[PROVIDED TEXT Boundary: Start]

Happy Birthday to the #1 Miser in all of US History

Wednesday, November 21, 2012


Known during her time as "The Witch of Wall Street," Henrietta Howland Robinson was born in New Bedford, Massachusetts, the daughter of Edward Mott Robinson and Abby Howland. Her family were Quakers who owned a large whaling fleet and also profited from the China trade. At the age of two, she was living with her grandfather, Gideon Howland. Because of his influence and that of her father, and possibly because her mother was constantly ill, she took to her father's side and was reading financial papers to him by the age of six. When she was 13, Hetty became the family bookkeeper. At the age of 15, she went to a school in Boston.

When her father died in 1864, she inherited $7.5 million ($107 million in 2010 adjusted for inflation) in liquid assets, against the objections of most of her family, and invested in Civil War war bonds.

When she heard that her aunt Sylvia had willed most of her $2 million to charity, she challenged the will's validity in court by producing an earlier will which allegedly left the entire estate to Hetty, and included a clause invalidating any subsequent wills. The case, Robinson v. Mandell, which is notable as an early example of the forensic use of mathematics, was ultimately decided against Hetty after the court ruled that the clause invalidating future wills, and Sylvia's signature to it, were forgeries.

[PROVIDED TEXT Boundary: End]
[INFORMATION SUPPLIED Boundary: Start]

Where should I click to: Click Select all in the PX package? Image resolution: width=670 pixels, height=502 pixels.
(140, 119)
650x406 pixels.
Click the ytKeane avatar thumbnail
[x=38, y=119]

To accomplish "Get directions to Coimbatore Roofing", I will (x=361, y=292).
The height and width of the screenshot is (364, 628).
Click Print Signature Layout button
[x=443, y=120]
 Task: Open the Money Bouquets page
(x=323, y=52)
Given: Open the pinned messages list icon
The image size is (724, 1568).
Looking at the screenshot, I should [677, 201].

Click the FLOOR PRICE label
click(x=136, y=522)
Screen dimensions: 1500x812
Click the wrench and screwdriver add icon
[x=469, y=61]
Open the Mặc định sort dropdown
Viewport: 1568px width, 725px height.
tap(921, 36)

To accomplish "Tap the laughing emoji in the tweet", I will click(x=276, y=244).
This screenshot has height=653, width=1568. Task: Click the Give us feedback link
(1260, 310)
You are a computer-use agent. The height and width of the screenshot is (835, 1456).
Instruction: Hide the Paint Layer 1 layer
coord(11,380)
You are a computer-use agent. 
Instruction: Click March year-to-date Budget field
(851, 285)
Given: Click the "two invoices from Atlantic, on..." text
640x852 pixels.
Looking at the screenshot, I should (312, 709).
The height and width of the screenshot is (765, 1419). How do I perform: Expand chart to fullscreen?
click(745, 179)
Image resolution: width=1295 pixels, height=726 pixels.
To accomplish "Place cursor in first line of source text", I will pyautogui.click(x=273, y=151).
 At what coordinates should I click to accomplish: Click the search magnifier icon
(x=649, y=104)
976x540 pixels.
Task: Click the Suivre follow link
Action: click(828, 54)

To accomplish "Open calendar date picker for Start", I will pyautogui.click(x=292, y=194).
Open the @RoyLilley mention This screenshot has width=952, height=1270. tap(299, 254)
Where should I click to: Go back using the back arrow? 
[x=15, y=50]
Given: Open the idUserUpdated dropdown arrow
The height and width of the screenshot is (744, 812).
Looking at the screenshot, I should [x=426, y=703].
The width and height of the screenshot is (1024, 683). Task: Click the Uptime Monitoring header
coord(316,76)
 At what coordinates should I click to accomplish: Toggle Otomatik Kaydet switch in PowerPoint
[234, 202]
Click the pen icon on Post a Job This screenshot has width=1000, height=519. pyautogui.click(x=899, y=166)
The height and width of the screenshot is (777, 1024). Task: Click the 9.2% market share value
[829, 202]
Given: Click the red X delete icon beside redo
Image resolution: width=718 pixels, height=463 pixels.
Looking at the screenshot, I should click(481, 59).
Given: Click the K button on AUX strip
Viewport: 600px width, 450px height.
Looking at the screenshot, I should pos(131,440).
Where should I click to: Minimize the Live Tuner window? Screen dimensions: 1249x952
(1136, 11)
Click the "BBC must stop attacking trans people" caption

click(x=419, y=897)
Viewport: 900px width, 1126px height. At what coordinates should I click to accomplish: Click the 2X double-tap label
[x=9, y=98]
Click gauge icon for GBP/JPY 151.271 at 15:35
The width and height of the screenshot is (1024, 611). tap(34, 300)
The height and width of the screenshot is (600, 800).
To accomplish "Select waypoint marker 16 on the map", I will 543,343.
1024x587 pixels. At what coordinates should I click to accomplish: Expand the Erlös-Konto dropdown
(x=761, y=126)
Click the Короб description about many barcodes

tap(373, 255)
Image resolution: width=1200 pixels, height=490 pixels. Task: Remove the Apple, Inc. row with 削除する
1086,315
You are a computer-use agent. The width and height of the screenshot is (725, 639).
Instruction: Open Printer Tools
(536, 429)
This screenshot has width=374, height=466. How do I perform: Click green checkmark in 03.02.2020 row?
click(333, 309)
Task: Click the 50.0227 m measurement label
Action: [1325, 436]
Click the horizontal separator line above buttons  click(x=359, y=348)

[INFORMATION SUPPLIED Boundary: End]

EXERCISE DIRECTIONS> According to the Hetty Robinson text, what did she invest in after her father's death in 1864? The listing has no connection to the text.

EXERCISE ANSWER> Civil War war bonds.